At this time, this issue wasn't so important to us because we used it only to debug gpu performance.
Now, we've a shipped game which is using the GPU timer to select a possible downscale of particles render.
We need that downscale because the particle GPU cost may be higher than the usual case.
There are 2 main reasons:
a) particles fill rate (gpu cost) is dependant on multiplayer gameplay condition (which is hard to predict)
b) players can tweak/create their own particles FXs
Without that downscale, player may experience a fps drop due to high GPU cost.
With that downscale we prefer to reduce particle FXs quality to preserve fps.
Due to the bug in your driver, we've disabled this downscale feature for all of our players using an AMD graphic device
with a D3D9_32b game build (which is the only one they have yet).
Then players using AMD graphics will still see their fps dropping in huge particle FXs conditions.
I've narrowed down the issue:
a) I never see such an issue with NVidia drivers
b) There is no issue when the application (our game) is a x64 build (yet our players only have access to a D3D9 32bit version)

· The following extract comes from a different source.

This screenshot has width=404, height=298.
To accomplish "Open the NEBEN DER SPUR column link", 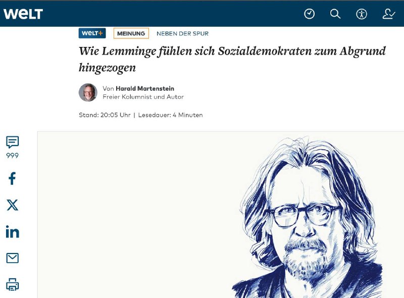I will (x=183, y=33).
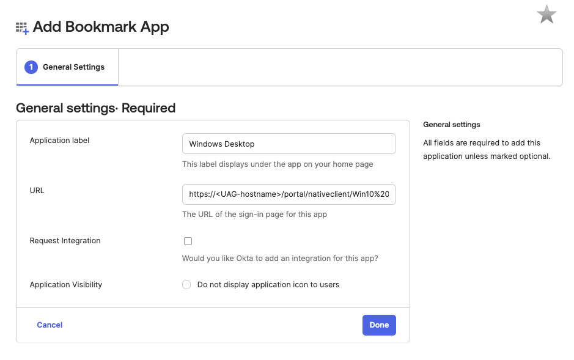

c) The issue is present with D3D9 and D3D9Ex, but not with D3D11
d) Some of the lower bits of TimeStamp 64bit value are always '0'
e) The accuracy of TimeStamp is maximal when PC starts (or recovered from a standby/hibernation),
and this accuracy is getting lower the more time is spent (the number of lower bit set to '0' (e) is raising over the time)
About (e): accuracy loss passes from instance from
9bits (0.02ms) to 10bits (0.04ms) in 2mn30s
10bits (0.04ms) to 11bits (0.08ms) in 5mn18s
11bits (0.08ms) to 12bits (0.15ms) in 10mn36s
12bits (0.15ms) to 13bits (0.30ms) in 21mn
...
So after around 40mn after the PC is started, the accuracy is only about 0.60ms, and in around 1h20mn only 1.20ms.
This is too low to get sub-frame gpu profiling !!
It looks like there is an integer overflow somewhere in your 32bit driver.
The strange thing is that your frequency is yet lower than other vendors where there is no issue
(you're using a 27MHz clock while others uses up to 100MHz one).
I do not understand why this bug could not be fixed for your D3D9/D3D9Ex driver.
Could you confirm there is no solution to fix that issue ?
Again, due to this driver issue, we must have disabled an optimisation feature on your graphic devices !
(Then our game may runs faster on other Vendors, assuming GPUs have close performance)
I'm using an AMD Radeon HD 6900 (2GB), with latest Catalyst (14.4, but the issue was the same with 11).